Сегодня с разговаривал с одним приятным итальянцем, считающим себя коммунистом. Вся романтика его сводилась к Красной площади и футболкам с серпами и молотом. Он думал, видимо, что я тоже пропитан светом красных звёзд. Как-то меня всегда смущает такая поспешная оценка политических взглядов по национальности. Хотя последний мне хотя бы помог с одним рецептом.

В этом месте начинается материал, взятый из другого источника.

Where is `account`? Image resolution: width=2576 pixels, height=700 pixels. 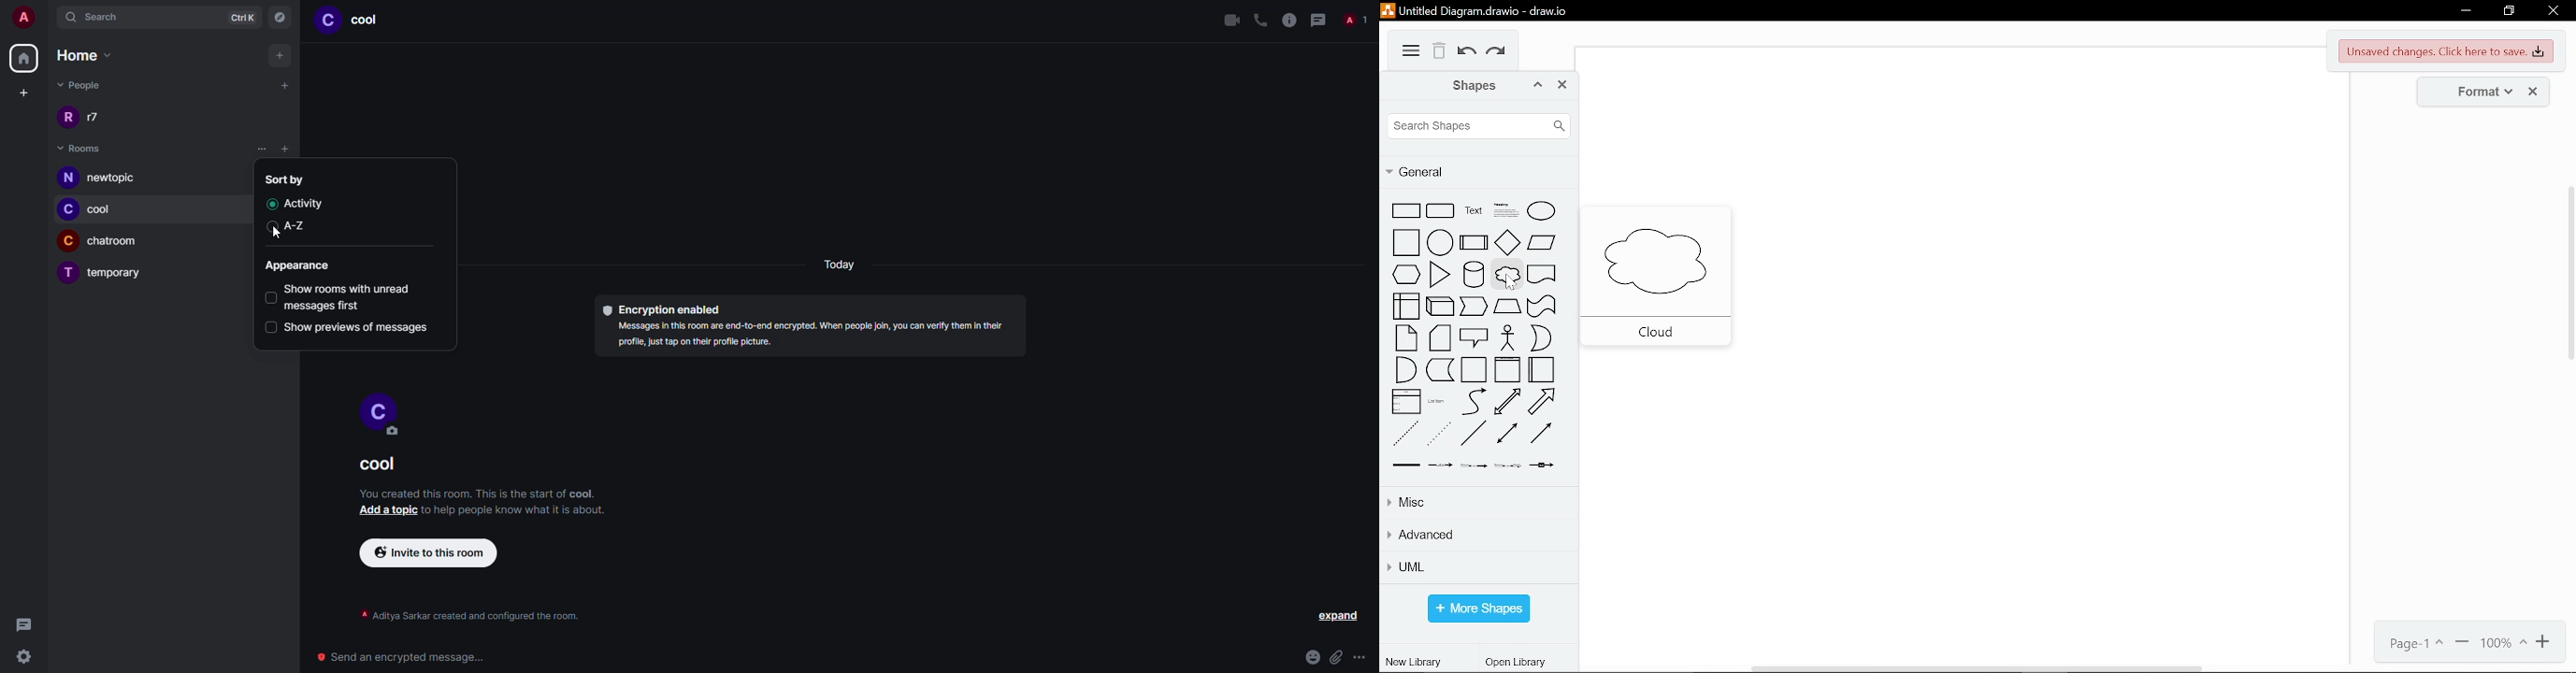
account is located at coordinates (28, 18).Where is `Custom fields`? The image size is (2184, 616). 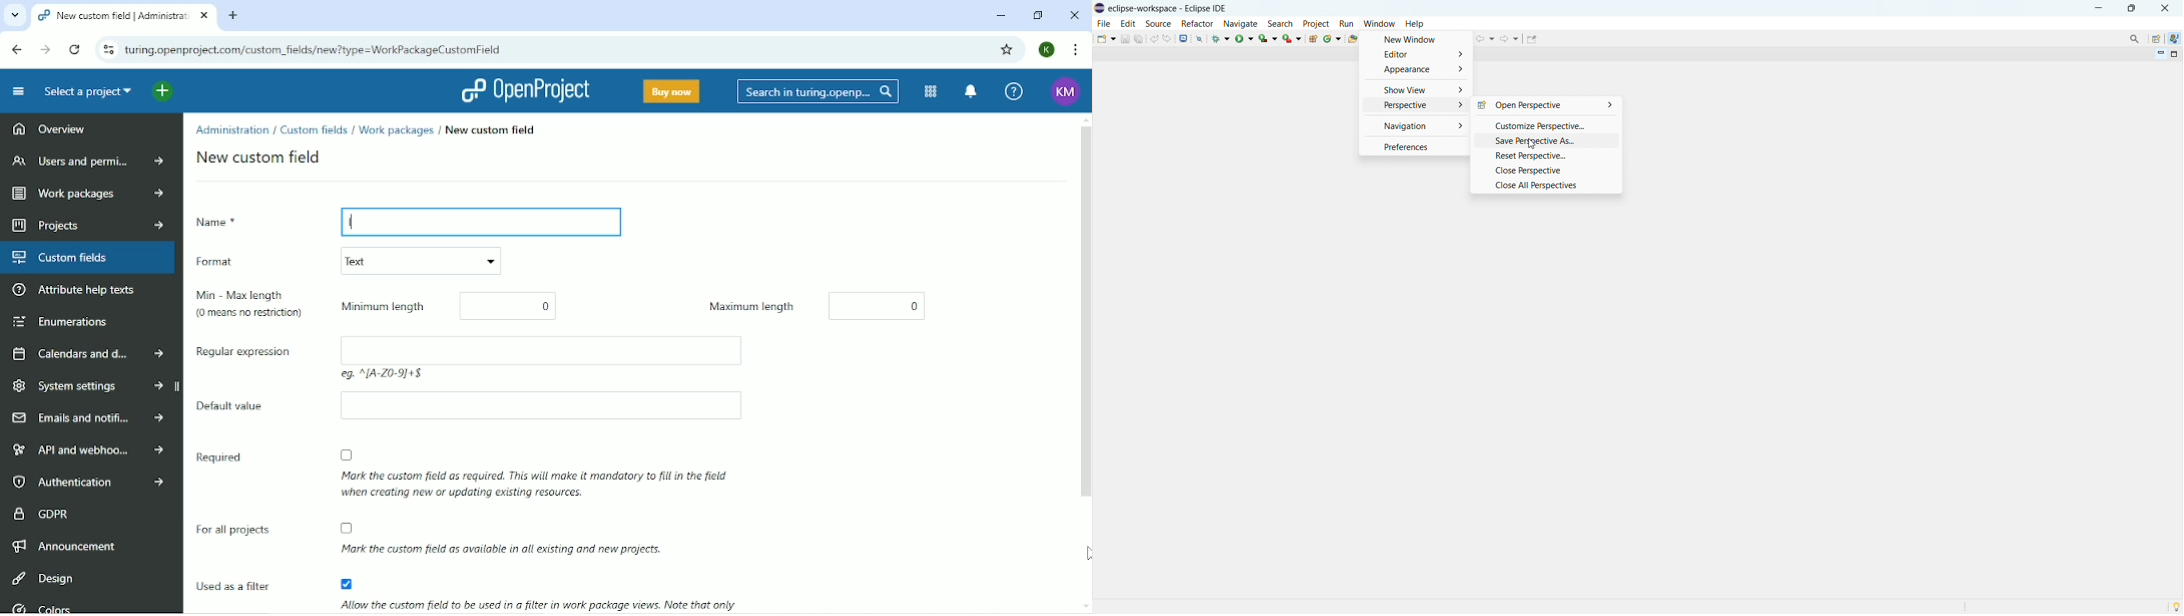
Custom fields is located at coordinates (314, 129).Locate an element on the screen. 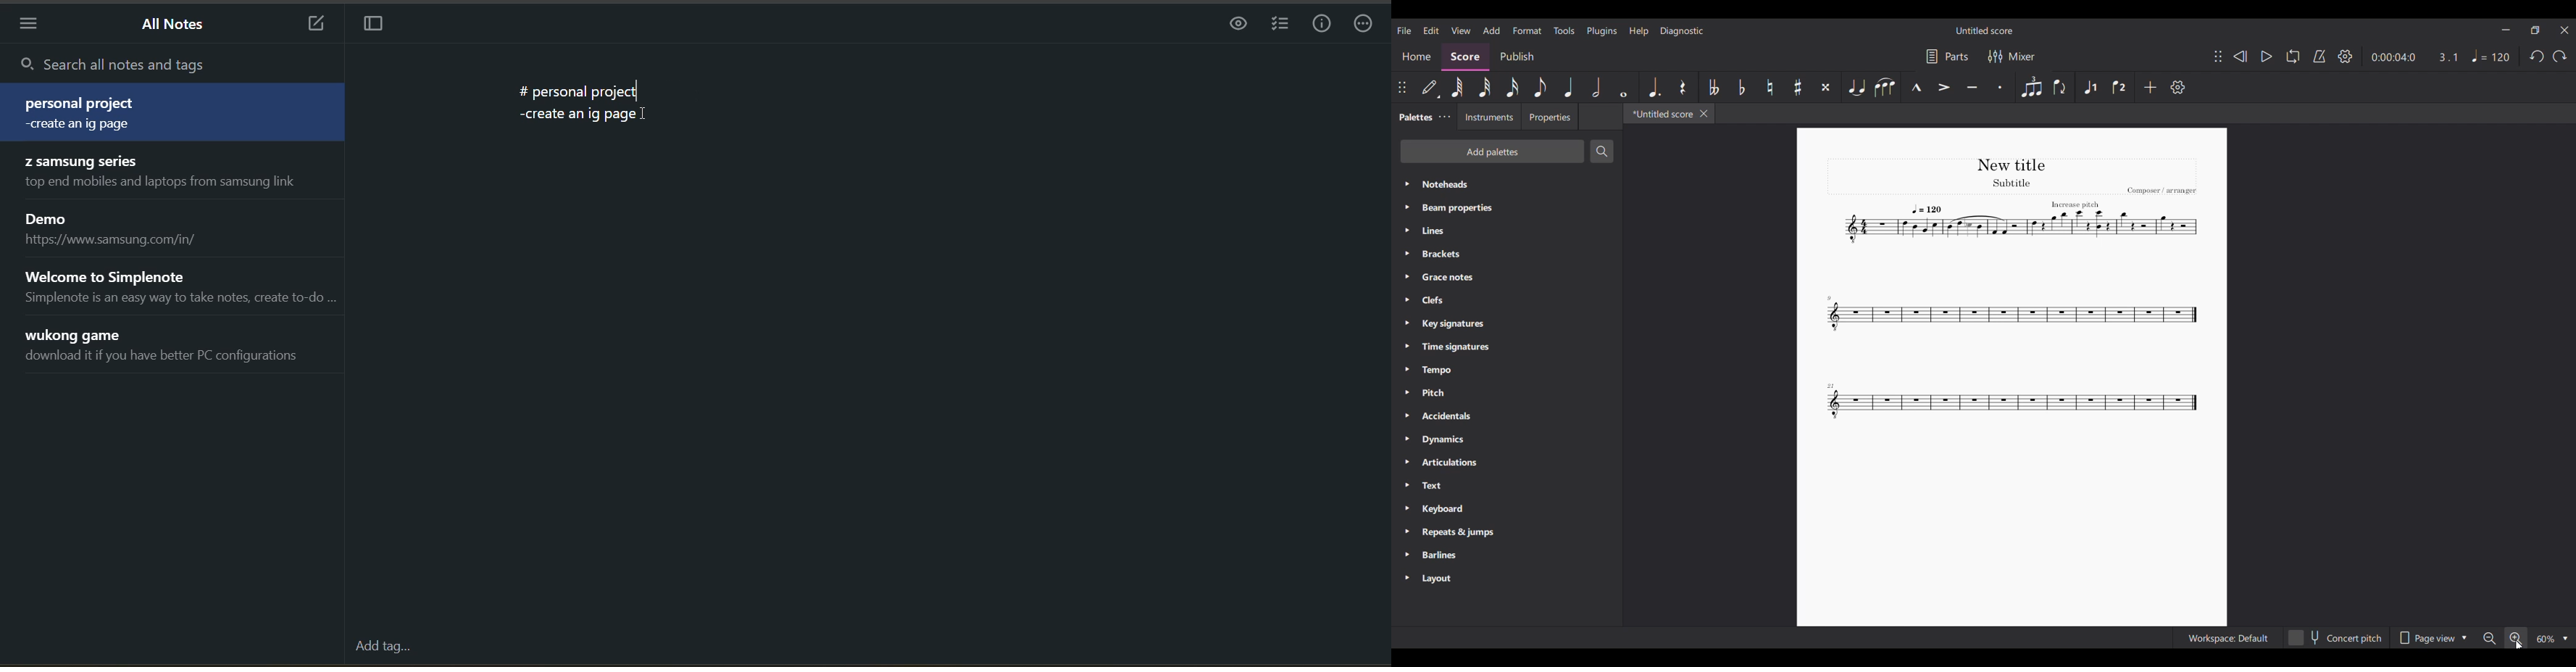  Tempo is located at coordinates (1507, 370).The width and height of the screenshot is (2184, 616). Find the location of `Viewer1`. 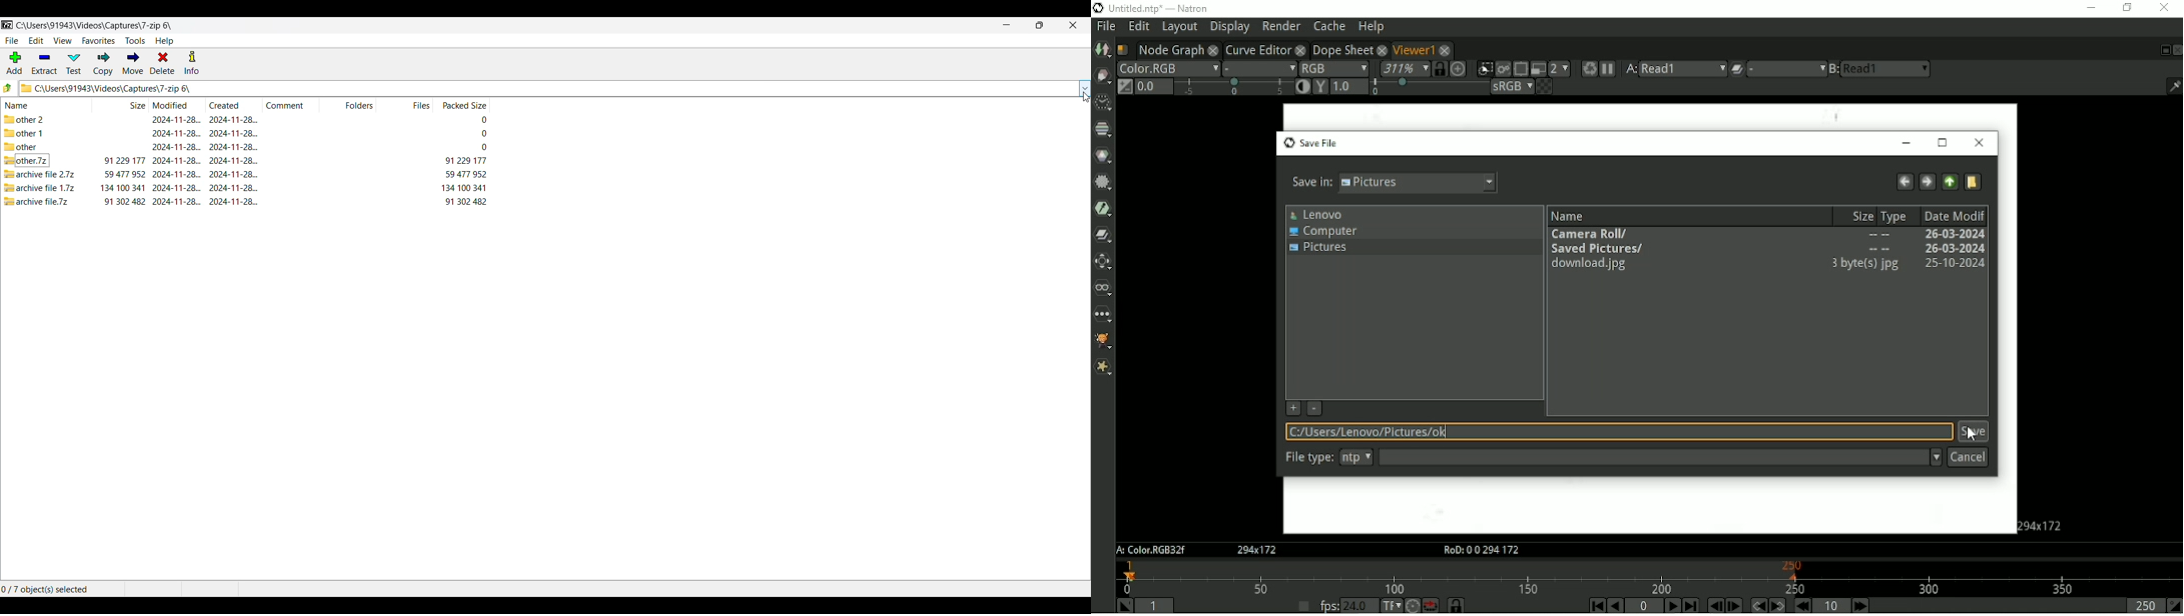

Viewer1 is located at coordinates (1412, 48). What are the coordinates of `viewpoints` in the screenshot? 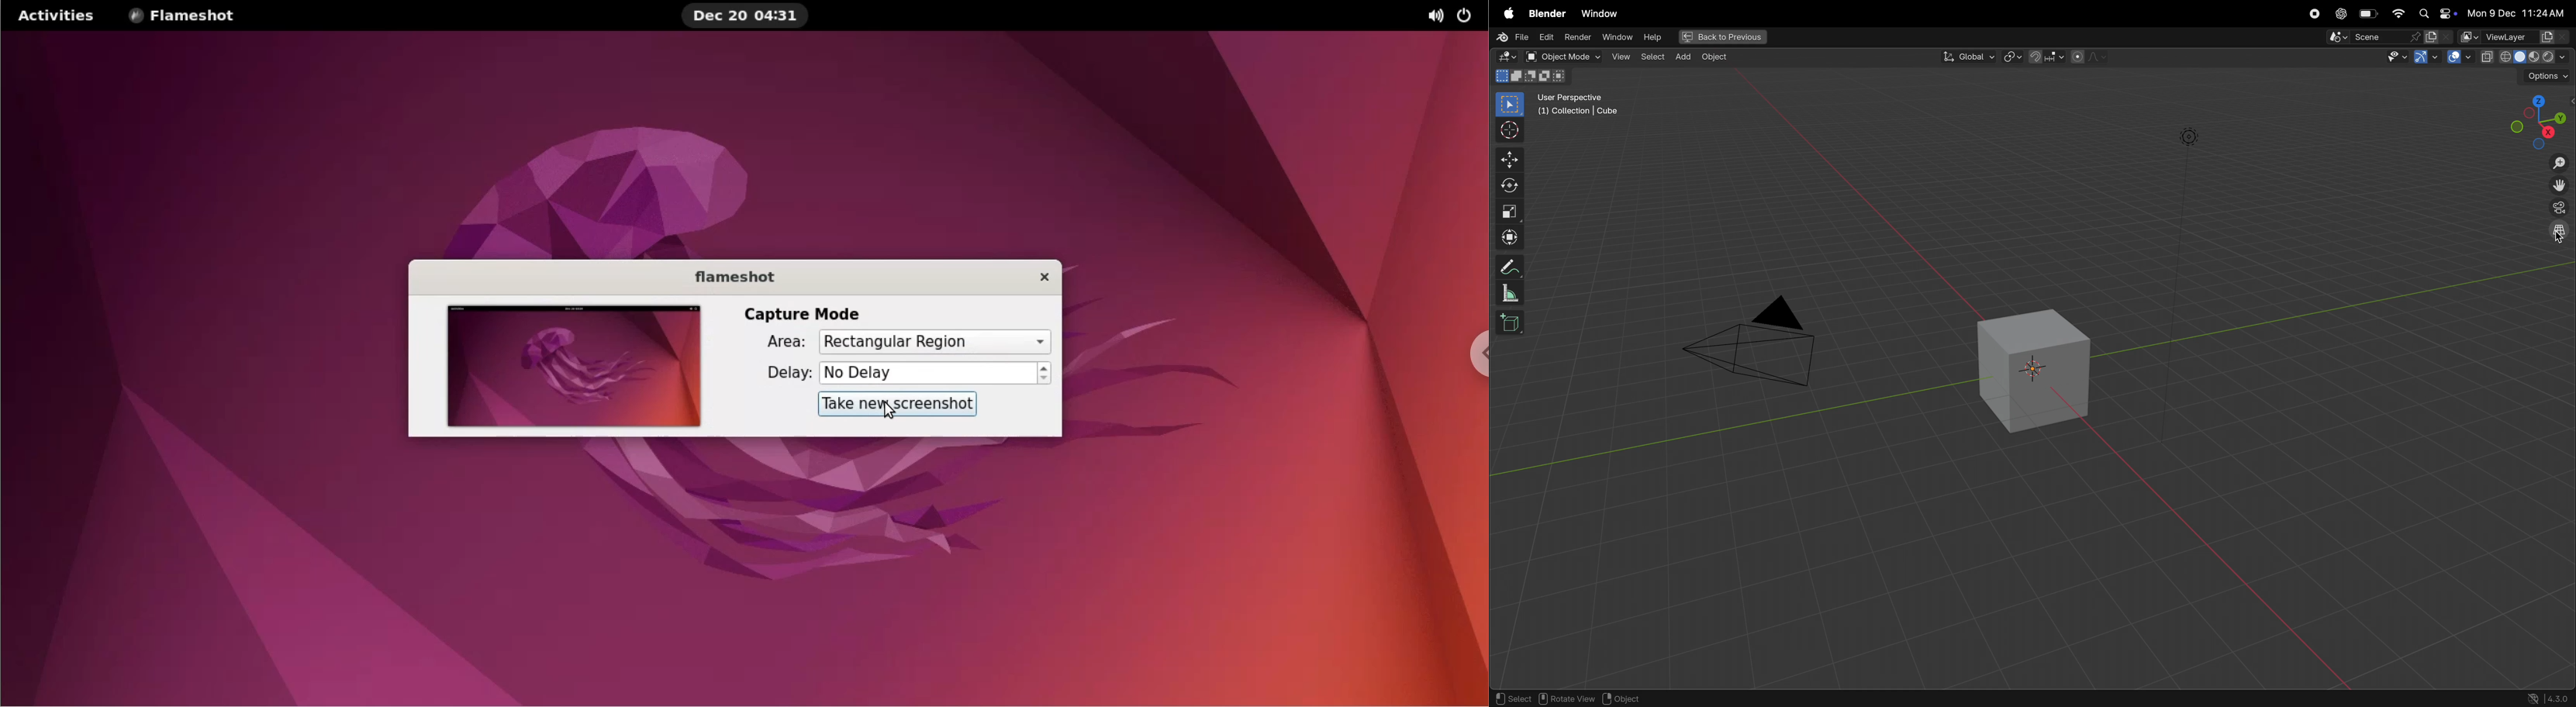 It's located at (2540, 120).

Тысячи километров наездил я по железным дорогам за это лето.
Мюнхен.
Локарно.
Беллинцона.
Пьяченца.
Парма.
Рапалло.
Ещё на заходе в бухту Портофино слышались какие-то истошные крики. Когда я очутился на набережной, то звуки стали отчётливей. Поскольку в Портофино набережная короткая, то очень скоро я обнаружил эту безумную птичку, которая орала возле мужичка, принимающего душ. Я как знатный авгур такие безумства всегда трактую в свою пользу.
Редкие встречи на горных тропах.
И дорогах.
Пока я прохлаждался, попивая сок, мой друг стал снимать людей за соседними столиками. Особенно его привлекла эта компания. Точнее, женщина с подкрашенными глазами. Эта французская мода его просто очаровывает.